26 octobre 1870 : rationnement du gaz pour l'éclairage public et privé

Recueil des actes administratifs de la préfecture de la Seine puis de Paris, 1870, n°10. Archives de Paris, D1K3 28.

La journée ordinaire d’un.e Parisien.ne pendant le siège est rythmée par la présence militaire et le son du tambour, mais elle s’articule principalement autour d’une préoccupation : trouver de quoi se nourrir. À 7h le matin a lieu dans les postes de garde la cérémonie des couleurs. On abaisse les pont-levis et on ouvre les portes. Une heure plus tard, le tambour bat de nouveau dans chaque arrondissement : les gardes nationaux prennent leur faction sur les remparts. Les commerces alimentaires ouvrent et pendant que les femmes piétinent dans des files d’attente interminables, les hommes vont aux nouvelles. Ces dernières arrivent de province et de l’étranger par ballon. L’après-midi vers 15h30 retentit à nouveau l’appel pour l’exercice de l’après-midi. À 17h, on hisse les pont-levis. Après la parution des dernières éditions des journaux vers 19h, chacun se hâte de rentrer chez soi. Nous l’avons évoqué ici, nombreuses sont les restrictions de tous ordres, mais les pénuries alimentaires sont celles qui affectent le plus le moral des assiégés, dans un premier temps du moins. On consomme rapidement de la viande de cheval, jusque-là dédaignée, mais bientôt aussi du chat (sous l’appellation de lapin), du chien, voire du rat. Le fromage a disparu des tables, le lait et le beurre sont des denrées de luxe. Les plus riches peuvent encore manger au restaurant ou se fournir au marché noir, moyennant des prix exorbitants. Cet approvisionnement parallèle occasionne de nombreuses dénonciations, qui nourrissent un climat de méfiance déjà largement alimenté par la crainte des espions.

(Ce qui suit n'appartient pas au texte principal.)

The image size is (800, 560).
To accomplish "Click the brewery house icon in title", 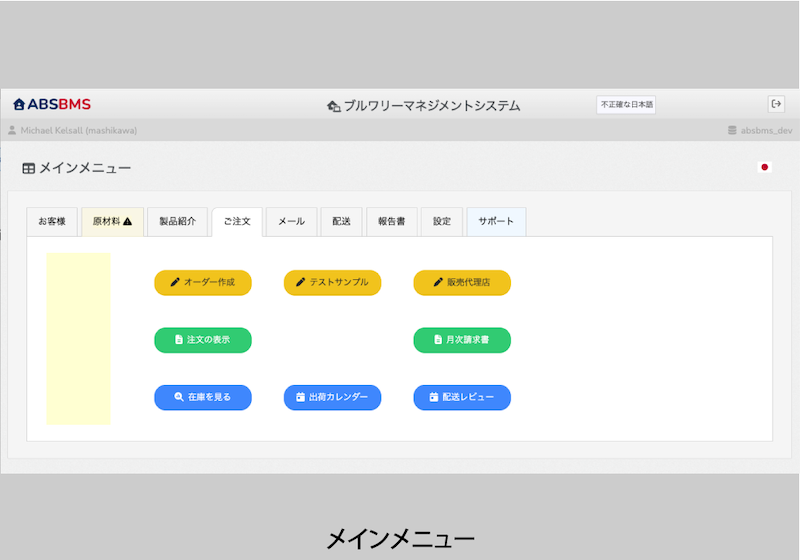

À partir du 26 octobre 1870, le gaz fait également l’objet de règles de rationnement : dans les rues, un bec sur deux seulement (plus tard un sur quatre) est allumé et on décrète l’extinction des feux à partir de 22h30, heure à laquelle les bars et cafés ont ordre de fermer. On demande enfin aux particuliers de réduire de moitié le nombre des becs allumés ainsi que la hauteur de la flamme dans leurs habitations.

La bibliothèque patrimoniale des Archives de Paris conserve dans sa collection de publications officielles locales le « Recueil des actes administratifs de la préfecture de la Seine puis de Paris » (RAA), coté D1K3. Tout comme le Bulletin officiel de la Ville de Paris (BOVP), autre grande référence parisienne en matière de publication officielle locale, il contient des textes à caractère réglementaire, qui couvrent tous les domaines : personnel administratif, voirie, alignements, état civil, recrutement, listes électorales, impôts, pompes funèbres, instruction publique, halles et marchés, garde nationale... Mais surtout, le RAA est publié depuis 1844, quand le BOVP ne paraît « que » depuis 1882. Le RAA constitue donc une typologie documentaire essentielle pour appréhender les dispositions prises par la préfecture et la municipalité parisienne pour administrer la ville pendant le siège ennemi.

Image : Recueil des actes administratifs de la préfecture de la Seine puis de Paris, 1870, n°10. Archives de Paris, D1K3 28.